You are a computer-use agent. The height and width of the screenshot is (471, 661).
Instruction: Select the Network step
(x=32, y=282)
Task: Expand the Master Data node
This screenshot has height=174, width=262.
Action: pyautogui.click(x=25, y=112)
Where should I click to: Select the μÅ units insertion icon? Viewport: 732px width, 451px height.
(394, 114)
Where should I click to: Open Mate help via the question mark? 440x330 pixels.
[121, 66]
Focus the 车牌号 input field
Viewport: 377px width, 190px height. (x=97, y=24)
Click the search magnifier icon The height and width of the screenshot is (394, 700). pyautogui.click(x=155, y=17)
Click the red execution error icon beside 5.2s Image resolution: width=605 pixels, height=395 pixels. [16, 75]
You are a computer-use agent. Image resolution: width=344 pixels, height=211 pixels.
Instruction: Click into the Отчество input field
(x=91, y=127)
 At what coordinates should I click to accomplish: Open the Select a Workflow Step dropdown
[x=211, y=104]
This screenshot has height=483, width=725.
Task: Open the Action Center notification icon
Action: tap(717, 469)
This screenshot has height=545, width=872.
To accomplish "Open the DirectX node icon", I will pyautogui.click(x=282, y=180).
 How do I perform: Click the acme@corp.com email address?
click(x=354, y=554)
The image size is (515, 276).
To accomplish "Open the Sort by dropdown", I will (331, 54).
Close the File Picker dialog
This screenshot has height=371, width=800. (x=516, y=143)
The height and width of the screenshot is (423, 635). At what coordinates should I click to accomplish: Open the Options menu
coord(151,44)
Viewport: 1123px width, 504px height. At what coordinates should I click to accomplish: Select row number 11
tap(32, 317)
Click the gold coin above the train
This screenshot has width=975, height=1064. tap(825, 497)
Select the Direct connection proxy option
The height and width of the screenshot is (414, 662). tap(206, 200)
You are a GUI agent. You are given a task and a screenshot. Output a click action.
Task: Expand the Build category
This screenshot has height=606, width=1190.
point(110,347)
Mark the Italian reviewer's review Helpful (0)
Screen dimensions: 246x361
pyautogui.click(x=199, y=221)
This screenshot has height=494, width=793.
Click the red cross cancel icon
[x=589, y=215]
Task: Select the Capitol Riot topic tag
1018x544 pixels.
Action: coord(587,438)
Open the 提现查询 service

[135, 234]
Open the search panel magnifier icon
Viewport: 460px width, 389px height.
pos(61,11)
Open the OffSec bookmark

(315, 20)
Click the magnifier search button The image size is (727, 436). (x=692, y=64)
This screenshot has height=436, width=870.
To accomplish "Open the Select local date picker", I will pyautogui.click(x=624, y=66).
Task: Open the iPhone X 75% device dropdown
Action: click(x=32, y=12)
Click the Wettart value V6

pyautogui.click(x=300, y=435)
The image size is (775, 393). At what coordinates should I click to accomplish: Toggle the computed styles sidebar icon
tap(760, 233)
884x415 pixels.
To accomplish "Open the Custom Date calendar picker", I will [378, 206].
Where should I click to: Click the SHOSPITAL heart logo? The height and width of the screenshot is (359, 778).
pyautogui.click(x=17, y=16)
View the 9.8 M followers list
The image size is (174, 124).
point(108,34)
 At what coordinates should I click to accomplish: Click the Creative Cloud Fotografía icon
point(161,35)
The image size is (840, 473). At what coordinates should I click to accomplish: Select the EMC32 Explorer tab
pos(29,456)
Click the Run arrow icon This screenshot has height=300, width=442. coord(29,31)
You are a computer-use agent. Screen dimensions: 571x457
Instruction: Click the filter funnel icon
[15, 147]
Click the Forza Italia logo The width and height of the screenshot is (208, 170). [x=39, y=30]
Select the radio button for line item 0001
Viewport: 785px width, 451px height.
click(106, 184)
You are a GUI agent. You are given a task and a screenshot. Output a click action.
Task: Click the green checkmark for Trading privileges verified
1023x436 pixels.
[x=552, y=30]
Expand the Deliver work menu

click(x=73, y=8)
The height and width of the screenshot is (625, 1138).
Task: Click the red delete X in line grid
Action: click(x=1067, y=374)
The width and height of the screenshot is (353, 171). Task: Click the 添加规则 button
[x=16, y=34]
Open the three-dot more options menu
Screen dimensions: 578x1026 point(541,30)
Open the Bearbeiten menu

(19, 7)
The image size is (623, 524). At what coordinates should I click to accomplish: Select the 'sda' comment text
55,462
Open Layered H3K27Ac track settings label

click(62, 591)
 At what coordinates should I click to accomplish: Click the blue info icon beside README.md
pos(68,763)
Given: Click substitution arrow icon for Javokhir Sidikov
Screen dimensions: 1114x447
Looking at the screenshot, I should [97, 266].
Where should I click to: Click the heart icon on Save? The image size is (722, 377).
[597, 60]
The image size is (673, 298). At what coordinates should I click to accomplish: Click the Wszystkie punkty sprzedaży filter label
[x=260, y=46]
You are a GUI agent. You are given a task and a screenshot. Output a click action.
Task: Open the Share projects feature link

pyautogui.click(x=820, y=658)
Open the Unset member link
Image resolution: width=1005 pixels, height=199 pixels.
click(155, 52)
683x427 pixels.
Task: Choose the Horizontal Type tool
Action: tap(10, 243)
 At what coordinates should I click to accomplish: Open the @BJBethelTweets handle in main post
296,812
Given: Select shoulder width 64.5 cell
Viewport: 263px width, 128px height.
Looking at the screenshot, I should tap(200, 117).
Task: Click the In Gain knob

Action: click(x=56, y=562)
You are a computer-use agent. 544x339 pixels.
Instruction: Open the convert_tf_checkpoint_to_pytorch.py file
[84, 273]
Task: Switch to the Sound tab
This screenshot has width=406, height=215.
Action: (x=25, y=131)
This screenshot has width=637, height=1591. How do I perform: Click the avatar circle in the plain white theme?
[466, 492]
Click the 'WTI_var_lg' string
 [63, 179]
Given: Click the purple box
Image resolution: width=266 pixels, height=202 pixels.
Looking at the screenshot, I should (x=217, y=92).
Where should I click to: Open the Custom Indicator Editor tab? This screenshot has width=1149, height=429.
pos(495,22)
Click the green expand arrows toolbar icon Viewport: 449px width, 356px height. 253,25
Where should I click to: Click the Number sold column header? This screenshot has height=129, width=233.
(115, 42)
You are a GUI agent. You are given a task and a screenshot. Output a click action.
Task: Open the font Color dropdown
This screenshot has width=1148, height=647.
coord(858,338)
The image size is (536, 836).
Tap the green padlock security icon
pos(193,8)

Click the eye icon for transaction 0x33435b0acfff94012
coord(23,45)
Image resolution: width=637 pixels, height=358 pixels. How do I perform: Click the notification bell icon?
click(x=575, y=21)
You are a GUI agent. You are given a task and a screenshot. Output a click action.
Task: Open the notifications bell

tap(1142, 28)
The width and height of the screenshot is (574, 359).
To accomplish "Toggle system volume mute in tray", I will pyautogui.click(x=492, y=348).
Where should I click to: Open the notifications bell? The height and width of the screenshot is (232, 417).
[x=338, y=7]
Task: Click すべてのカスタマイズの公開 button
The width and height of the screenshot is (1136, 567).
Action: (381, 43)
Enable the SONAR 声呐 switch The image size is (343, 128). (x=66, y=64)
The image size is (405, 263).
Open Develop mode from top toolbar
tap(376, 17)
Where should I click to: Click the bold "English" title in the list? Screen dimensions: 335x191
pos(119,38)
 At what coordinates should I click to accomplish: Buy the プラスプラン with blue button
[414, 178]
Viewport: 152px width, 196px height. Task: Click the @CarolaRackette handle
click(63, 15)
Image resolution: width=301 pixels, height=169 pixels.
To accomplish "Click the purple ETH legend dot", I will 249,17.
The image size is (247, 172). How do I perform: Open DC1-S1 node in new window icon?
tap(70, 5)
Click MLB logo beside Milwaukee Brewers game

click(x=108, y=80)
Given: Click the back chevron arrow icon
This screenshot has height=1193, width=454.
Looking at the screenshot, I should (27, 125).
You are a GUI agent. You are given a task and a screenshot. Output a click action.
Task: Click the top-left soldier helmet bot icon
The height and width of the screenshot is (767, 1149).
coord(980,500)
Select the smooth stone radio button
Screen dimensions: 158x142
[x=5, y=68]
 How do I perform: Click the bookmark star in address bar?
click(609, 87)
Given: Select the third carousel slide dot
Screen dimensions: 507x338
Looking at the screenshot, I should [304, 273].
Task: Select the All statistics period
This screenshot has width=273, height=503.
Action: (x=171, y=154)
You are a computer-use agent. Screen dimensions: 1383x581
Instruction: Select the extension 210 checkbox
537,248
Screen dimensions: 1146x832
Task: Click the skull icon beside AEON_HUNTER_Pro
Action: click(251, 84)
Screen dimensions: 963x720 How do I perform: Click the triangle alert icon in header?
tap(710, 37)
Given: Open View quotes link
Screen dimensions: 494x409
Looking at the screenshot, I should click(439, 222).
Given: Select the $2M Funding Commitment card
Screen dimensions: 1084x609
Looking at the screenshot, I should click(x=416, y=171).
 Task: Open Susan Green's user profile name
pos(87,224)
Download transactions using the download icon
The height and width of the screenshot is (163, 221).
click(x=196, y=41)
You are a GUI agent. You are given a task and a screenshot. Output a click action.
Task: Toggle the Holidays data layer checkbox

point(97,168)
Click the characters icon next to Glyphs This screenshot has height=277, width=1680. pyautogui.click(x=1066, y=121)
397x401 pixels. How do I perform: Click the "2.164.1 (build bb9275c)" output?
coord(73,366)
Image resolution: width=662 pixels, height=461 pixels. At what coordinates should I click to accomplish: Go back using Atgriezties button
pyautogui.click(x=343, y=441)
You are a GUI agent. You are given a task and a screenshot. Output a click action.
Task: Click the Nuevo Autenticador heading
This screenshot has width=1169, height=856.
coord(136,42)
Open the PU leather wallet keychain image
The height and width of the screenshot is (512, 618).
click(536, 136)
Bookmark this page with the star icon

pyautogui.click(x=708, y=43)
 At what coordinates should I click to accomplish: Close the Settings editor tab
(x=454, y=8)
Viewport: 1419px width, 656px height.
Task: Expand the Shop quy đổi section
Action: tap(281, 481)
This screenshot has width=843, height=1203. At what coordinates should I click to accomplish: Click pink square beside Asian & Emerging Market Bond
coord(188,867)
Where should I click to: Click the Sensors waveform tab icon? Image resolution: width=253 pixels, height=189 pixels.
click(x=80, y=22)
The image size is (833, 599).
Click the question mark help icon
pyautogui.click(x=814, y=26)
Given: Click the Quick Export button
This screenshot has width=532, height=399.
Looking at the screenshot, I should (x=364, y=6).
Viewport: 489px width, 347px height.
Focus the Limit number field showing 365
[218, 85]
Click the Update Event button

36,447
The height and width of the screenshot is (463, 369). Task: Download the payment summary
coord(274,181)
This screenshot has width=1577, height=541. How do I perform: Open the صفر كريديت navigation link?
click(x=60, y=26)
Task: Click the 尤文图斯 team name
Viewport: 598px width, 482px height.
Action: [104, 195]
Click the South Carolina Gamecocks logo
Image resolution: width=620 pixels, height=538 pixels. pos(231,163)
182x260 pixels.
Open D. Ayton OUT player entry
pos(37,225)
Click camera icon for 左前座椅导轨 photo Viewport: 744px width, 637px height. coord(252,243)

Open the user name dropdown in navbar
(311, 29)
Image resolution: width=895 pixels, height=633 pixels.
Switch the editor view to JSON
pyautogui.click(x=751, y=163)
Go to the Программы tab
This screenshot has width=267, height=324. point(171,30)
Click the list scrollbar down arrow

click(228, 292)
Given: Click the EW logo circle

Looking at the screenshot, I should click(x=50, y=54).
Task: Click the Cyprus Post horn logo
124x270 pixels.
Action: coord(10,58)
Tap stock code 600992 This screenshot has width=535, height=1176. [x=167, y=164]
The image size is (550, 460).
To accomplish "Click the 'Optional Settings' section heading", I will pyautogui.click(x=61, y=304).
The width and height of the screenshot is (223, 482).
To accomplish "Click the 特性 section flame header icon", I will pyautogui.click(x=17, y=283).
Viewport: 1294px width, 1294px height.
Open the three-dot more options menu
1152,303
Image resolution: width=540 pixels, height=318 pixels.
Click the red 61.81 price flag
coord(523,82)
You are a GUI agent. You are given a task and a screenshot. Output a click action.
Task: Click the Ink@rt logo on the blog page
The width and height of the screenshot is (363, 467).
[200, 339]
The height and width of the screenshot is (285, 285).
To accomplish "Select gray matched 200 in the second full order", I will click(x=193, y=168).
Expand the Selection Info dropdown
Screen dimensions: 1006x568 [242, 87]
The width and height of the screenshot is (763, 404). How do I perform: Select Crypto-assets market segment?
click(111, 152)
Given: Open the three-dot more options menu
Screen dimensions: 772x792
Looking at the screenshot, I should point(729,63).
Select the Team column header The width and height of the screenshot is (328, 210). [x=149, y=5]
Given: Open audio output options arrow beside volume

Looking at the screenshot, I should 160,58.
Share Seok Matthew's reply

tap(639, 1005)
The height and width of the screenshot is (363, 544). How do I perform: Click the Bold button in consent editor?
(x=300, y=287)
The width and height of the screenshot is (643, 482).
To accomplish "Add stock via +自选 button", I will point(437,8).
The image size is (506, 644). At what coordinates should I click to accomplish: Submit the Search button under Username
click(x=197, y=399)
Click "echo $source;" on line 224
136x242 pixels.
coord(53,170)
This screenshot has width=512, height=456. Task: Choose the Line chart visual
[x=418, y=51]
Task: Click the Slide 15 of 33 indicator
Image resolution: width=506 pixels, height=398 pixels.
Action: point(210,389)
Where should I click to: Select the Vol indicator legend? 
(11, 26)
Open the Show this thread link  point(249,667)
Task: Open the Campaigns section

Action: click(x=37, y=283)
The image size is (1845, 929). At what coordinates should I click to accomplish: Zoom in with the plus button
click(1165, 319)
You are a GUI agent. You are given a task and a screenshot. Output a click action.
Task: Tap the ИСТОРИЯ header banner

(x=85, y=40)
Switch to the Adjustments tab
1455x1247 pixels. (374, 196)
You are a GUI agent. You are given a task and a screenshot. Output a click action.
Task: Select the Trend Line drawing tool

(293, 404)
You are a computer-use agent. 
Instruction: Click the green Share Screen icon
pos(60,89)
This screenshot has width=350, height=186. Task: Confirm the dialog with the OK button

_ _ _ _ _ _ _

To do
Find every line above where the word "stock" occurs, and copy that line.

Task output
Tap stock code 600992 This screenshot has width=535, height=1176. [x=167, y=164]
To accomplish "Add stock via +自选 button", I will point(437,8).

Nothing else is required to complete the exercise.